Hi, I’m Jennifer.
I grew up in a conservative Mormon household, the second of 5 children. I attended church every Sunday and I graduated from seminary. I received my Young Women Medallion. I attended Girls Camp and EFY every summer. I was blessed to be raised in a family where education and academic excellence was valued.
My thirst for secular and spiritual knowledge has always been at the forefront of my pursuits. I was always fascinated by the human mind and pursued my education in Psychology. I attended Brigham Young University, and was challenged by my professors to consider different viewpoints on gender, and whether the qualities described by our leaders were descriptive or prescriptive in nature. In all of my seeking for knowledge, one conclusion I have drawn is how much we do not know and how much we do not have the answers to. Our search for answers to the mysteries of the universe and the human mind are ongoing.
Throughout my graduate education, I began to solidify my dreams. I wanted to become a mental health counselor, a writer, and a professor. And while I was taught that marriage and children should be one of my dreams, this blessing has not yet been given to me.
The more years I remained single in a marriage-focused church, the more irrelevant the role of women prescribed in the church became to me. I recognized my own value as an intelligent, capable, and motivated woman, eager to join the workforce and contribute to society in a variety of ways. The message that I was called to this earth to be a wife, a mother, and a nurturer did not match the perception I had of myself, nor did it fit the strengths I had developed.

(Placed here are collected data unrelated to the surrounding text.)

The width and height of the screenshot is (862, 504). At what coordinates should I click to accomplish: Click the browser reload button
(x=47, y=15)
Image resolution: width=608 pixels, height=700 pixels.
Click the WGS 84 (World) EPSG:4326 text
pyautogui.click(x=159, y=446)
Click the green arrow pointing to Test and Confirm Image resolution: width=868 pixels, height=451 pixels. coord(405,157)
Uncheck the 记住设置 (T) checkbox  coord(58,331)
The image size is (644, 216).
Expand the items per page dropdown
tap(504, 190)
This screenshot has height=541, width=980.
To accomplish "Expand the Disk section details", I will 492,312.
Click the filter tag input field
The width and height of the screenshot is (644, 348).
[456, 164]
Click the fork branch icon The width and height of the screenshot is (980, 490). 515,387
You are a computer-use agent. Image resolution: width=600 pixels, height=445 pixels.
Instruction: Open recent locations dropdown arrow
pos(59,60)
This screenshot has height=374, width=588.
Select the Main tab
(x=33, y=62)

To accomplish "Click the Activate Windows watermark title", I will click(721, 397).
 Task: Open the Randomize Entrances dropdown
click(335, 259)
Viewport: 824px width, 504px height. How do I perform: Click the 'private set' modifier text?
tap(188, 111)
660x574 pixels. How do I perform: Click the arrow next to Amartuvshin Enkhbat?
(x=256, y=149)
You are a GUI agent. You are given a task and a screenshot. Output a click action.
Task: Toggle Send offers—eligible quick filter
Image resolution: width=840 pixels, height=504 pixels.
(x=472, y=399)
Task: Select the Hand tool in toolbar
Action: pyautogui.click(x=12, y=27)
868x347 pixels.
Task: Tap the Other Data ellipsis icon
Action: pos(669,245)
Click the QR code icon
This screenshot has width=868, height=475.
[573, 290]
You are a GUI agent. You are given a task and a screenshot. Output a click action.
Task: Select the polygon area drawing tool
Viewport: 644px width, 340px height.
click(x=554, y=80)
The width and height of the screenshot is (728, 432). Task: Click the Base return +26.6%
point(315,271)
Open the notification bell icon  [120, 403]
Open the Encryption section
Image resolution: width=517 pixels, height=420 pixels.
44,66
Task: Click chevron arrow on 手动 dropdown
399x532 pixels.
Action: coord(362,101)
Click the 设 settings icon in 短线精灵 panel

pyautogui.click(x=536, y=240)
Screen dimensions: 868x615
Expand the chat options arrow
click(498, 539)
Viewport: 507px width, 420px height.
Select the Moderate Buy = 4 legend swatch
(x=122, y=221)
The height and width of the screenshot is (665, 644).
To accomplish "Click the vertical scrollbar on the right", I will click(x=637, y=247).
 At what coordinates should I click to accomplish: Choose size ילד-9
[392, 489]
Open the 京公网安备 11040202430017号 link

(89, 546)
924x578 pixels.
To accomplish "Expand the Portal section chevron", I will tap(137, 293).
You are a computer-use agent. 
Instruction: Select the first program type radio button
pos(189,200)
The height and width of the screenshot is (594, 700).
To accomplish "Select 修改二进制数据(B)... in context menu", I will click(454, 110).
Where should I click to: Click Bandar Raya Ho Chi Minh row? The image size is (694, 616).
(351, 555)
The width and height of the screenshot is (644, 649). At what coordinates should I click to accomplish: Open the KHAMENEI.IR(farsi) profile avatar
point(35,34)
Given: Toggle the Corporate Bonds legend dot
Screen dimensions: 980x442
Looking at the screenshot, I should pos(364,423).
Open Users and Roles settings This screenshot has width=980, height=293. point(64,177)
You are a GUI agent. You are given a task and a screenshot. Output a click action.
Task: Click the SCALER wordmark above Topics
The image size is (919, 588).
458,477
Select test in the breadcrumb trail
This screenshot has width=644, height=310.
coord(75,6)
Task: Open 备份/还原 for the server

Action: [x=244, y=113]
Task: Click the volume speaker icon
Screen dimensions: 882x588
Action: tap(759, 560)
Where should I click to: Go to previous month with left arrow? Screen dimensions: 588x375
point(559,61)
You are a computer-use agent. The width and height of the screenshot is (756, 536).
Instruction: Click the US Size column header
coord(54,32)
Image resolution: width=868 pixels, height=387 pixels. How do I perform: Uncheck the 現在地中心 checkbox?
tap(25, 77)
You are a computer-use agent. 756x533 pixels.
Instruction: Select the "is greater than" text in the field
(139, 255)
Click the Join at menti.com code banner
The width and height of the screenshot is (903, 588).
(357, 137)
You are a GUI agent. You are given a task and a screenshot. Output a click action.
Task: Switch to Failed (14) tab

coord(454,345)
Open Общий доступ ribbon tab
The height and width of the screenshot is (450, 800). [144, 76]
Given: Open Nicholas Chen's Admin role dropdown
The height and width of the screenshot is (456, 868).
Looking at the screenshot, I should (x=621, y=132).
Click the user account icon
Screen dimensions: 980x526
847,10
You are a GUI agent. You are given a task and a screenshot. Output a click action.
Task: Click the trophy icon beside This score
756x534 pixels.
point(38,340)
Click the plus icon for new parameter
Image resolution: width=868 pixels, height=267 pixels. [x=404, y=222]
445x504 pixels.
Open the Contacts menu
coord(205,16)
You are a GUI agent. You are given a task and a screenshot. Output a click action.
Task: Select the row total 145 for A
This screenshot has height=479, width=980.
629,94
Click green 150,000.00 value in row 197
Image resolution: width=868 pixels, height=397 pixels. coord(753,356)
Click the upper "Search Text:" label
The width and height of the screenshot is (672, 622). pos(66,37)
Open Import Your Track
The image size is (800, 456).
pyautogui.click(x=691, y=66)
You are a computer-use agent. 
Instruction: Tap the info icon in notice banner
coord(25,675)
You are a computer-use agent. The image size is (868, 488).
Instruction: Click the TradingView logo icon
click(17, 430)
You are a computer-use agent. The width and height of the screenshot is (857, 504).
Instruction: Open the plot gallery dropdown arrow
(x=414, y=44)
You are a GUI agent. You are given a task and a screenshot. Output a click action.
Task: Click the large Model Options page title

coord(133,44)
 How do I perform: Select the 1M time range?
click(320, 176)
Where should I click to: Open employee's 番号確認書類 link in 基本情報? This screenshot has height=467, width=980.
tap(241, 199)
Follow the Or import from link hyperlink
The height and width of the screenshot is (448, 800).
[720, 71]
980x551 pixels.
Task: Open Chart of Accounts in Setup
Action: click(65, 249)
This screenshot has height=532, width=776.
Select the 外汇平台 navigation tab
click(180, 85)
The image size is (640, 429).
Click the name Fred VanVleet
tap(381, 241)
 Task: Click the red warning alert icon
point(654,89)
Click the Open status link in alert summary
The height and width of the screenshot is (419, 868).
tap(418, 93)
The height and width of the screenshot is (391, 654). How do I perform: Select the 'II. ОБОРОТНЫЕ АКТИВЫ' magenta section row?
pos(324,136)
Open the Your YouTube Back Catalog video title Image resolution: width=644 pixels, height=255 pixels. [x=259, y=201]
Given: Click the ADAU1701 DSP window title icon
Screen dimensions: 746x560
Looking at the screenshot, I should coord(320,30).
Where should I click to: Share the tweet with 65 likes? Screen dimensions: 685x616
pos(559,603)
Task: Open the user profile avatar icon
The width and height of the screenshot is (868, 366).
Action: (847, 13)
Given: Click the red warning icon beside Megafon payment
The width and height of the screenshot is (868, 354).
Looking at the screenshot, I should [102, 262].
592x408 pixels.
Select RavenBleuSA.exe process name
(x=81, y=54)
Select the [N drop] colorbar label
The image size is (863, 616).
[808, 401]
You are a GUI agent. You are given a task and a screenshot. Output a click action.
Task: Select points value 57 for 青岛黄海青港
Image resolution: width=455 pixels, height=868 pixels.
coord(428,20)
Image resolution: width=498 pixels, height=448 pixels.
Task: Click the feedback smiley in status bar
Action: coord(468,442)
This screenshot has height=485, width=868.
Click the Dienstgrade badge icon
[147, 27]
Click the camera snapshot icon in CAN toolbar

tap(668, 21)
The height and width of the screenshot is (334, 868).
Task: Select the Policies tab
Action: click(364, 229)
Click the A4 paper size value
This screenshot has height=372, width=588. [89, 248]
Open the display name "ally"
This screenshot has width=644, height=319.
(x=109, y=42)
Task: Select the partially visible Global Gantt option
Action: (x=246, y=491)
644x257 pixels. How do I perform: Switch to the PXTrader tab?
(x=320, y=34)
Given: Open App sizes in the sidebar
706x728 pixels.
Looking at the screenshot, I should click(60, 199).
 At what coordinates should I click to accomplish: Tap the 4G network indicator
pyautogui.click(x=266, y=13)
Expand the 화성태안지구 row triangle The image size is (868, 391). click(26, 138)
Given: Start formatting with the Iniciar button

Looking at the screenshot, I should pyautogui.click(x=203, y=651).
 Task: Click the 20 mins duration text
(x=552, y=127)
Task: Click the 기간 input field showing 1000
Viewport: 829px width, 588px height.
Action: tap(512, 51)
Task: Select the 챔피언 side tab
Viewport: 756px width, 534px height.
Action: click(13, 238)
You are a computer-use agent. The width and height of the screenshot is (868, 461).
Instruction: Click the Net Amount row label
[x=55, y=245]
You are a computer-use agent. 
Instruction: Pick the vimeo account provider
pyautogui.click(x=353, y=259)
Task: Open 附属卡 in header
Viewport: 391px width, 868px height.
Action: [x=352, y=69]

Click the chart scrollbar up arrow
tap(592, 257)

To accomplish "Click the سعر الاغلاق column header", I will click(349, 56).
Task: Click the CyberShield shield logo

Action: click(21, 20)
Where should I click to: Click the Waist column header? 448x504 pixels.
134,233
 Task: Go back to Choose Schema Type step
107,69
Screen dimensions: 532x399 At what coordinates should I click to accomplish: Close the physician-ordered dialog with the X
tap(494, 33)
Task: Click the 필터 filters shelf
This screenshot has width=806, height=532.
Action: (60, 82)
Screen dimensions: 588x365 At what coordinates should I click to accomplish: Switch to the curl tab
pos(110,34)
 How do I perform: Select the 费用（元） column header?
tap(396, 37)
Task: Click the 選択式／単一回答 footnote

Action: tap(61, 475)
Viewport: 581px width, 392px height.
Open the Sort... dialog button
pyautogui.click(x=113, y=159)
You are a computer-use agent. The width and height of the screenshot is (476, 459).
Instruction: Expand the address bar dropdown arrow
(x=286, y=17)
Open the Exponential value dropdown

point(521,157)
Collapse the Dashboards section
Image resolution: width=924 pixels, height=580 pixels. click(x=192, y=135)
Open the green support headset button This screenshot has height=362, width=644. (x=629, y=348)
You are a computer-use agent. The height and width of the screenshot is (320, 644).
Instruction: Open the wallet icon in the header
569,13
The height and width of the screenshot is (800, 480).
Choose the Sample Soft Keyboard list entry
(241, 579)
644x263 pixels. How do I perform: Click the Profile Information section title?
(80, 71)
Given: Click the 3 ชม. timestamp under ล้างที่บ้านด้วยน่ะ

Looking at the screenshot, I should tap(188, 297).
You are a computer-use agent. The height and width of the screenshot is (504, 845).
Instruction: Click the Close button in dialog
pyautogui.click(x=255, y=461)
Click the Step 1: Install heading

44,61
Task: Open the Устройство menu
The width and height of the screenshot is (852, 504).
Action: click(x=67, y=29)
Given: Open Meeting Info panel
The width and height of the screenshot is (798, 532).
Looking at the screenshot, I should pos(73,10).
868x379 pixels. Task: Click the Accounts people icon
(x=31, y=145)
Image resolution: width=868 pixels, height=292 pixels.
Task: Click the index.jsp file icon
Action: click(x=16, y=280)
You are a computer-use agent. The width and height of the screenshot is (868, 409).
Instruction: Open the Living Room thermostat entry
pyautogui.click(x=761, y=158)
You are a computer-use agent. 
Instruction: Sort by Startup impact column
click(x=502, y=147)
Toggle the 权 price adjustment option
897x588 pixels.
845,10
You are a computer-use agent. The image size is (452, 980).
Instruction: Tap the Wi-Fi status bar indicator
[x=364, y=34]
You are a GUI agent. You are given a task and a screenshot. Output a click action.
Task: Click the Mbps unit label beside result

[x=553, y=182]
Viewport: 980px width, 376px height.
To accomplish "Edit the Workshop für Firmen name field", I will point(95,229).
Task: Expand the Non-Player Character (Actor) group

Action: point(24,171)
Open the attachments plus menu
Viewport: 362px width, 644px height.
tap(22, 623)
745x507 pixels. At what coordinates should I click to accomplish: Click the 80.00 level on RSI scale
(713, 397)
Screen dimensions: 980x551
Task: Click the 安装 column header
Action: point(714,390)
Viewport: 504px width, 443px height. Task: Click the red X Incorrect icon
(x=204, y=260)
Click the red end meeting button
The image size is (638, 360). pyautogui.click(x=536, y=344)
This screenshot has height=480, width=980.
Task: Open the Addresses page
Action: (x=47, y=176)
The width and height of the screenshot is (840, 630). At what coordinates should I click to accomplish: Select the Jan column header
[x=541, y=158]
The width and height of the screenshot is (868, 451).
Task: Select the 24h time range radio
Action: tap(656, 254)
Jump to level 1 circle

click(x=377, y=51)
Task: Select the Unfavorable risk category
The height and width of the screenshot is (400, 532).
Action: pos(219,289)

I believe that the conversation has been started about the expanding roles for women in the church, and that women, regardless of marital status, bring value when their stewardship and leadership is considered equal. The church would benefit from the variety of perspectives that women can bring to the administration of the church. Also, in order for women to fully develop their divine potential, the right to act with the power of God is a necessity. I believe in order for a worldwide church to include women in all walks of life, that women should be ordained.